Monterey Bay Aquarium urges a YES vote on Proposition 67, the last measure on a long ballot. Why?

Proposition 67 is a referendum that requires voters to affirm, “Yes, we uphold the law to ban single-use carryout plastic bags statewide.” Doing so would help reduce one source of ocean plastic pollution, which is a major threat to ocean ecosystems, has serious impacts on marine wildlife, and even poses a risk to human health.

Julie Packard sports a reusable shopping bag.

Aquarium Executive Director Julie Packard is one of the authors of the Yes on 67 argument in the official Voter Information Guide. “Plastic bags harm wildlife every day,” she writes. “Sea turtles, sea otters, seals, fish and birds are tangled by plastic bags; some mistake bags for food, fill their stomachs with plastics and die of starvation. YES on 67 is a common-sense solution to reduce plastic in our ocean, lakes and streams, and protect wildlife.”

Plastic bags trash our communities. They’re expensive to clean up and difficult to recycle. Considering the many negative impacts of plastic bags, California enacted the first statewide ban in the U.S.

With voter support to uphold the ban, California has an opportunity to lead the nation. One day, the U.S. might even follow in the steps of countries like Ireland, France and Rwanda, which have banned plastic bags nationwide.

Let’s not take a step backward.

To date, more than 150 California cities and counties are covered by local bag bans. But it is important for even those residents to vote Yes on Proposition 67 to implement a ban throughout California.

Pins supporting the ban of plastic bags and voting Yes on Prop 67.

Environmental groups, California grocers, state officials, philanthropists, and countless others are committed to the statewide ban and working hard for a Yes on Proposition 67.

Remember, Proposition 67 is the last state initiative on the ballot. Join us, and save the YES for last! Polling shows that we can win if you vote—and every individual can make a difference. Vote YES on Proposition 67.

Proposition 65

Monterey Bay Aquarium urges California voters to vote NO on Propositions 65.

This second ballot measure related to carryout plastic bags is the so-called “Environmental Fee Protection Act.” It would require fees paid by shoppers for alternative bags to be deposited into a state “environmental fund” that has yet to be established.

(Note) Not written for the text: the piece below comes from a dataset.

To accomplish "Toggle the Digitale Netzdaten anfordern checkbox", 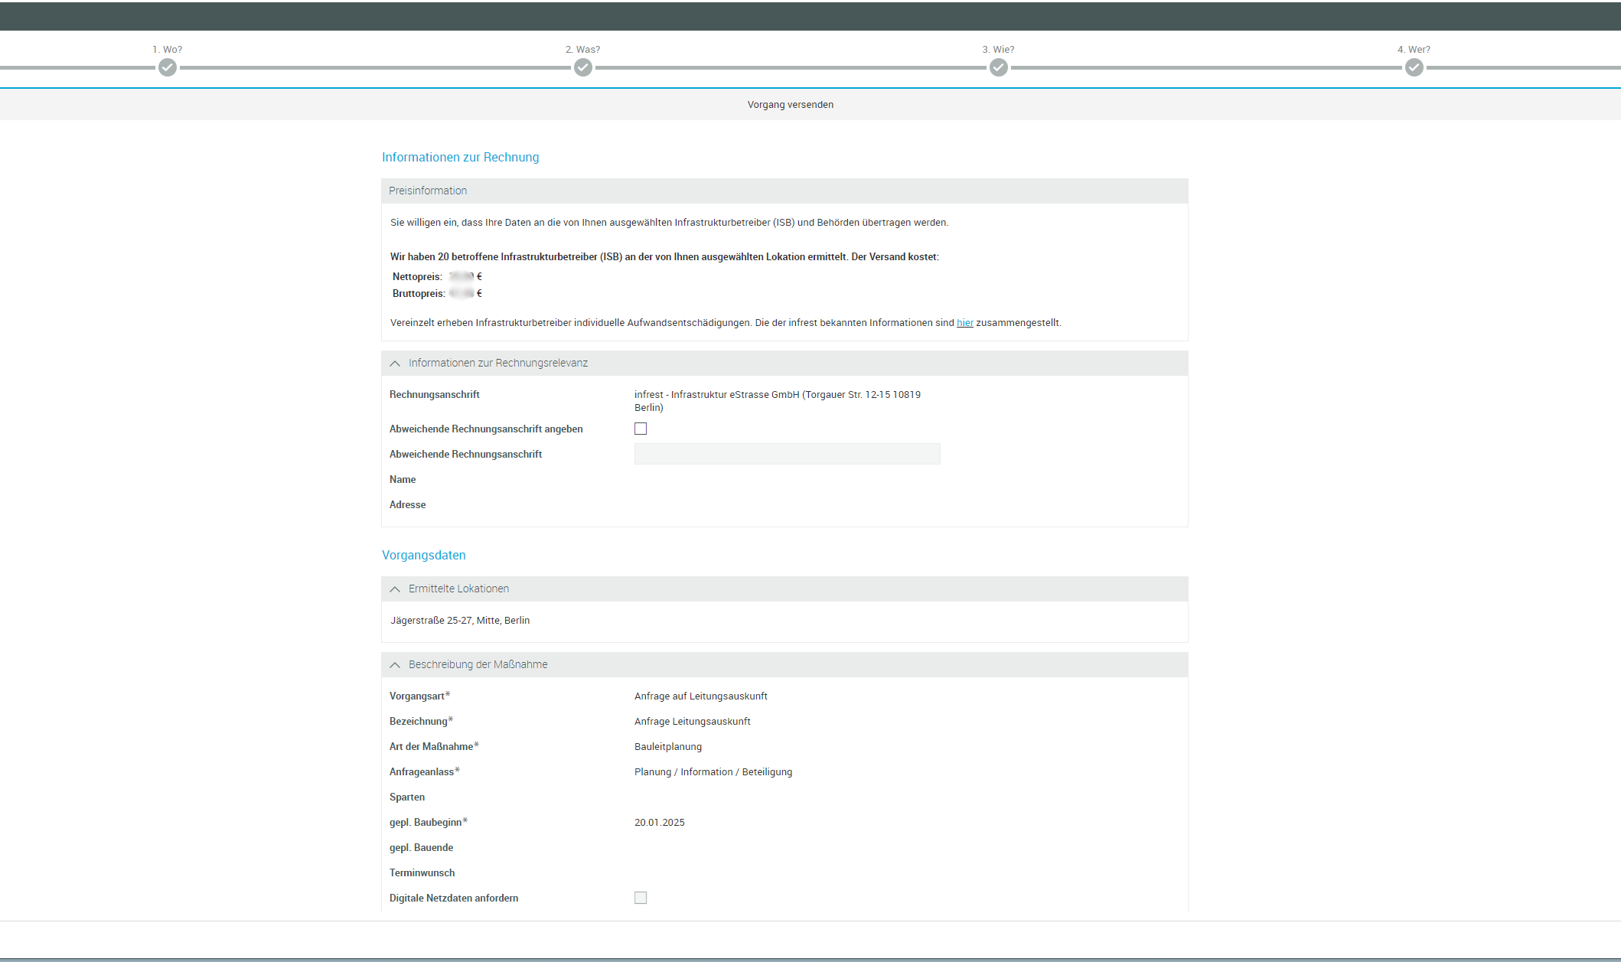I will click(x=641, y=898).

It is a deceptive measure placed on the ballot by the same out-of-state plastic bag manufacturers that forced SB 270 to a referendum. Their intent is to confuse voters. If Proposition 65 receives more “yes” votes than Proposition 67, it could further delay the statewide ban on single-use carryout plastic bags.

The plastics industry has already delayed our statewide plastic bag ban by 16 months. A NO on Proposition 65 would allow SB 270 to go into immediate effect. It would also ensure more consistency from city to city and county to county.

Plastic bag manufacturers, collectively through the American Progressive Bag Alliance, are outspending its opponents almost 2-to-1. It’s an investment to protect their profits, not our environment or our communities.

We believe it’s critical for Californians to win this ballot battle. Eliminating carry-out plastic bags statewide is an important step toward a plastic-free ocean.

Vote YES on Proposition 67, the last one on the ballot. And vote NO on Proposition 65.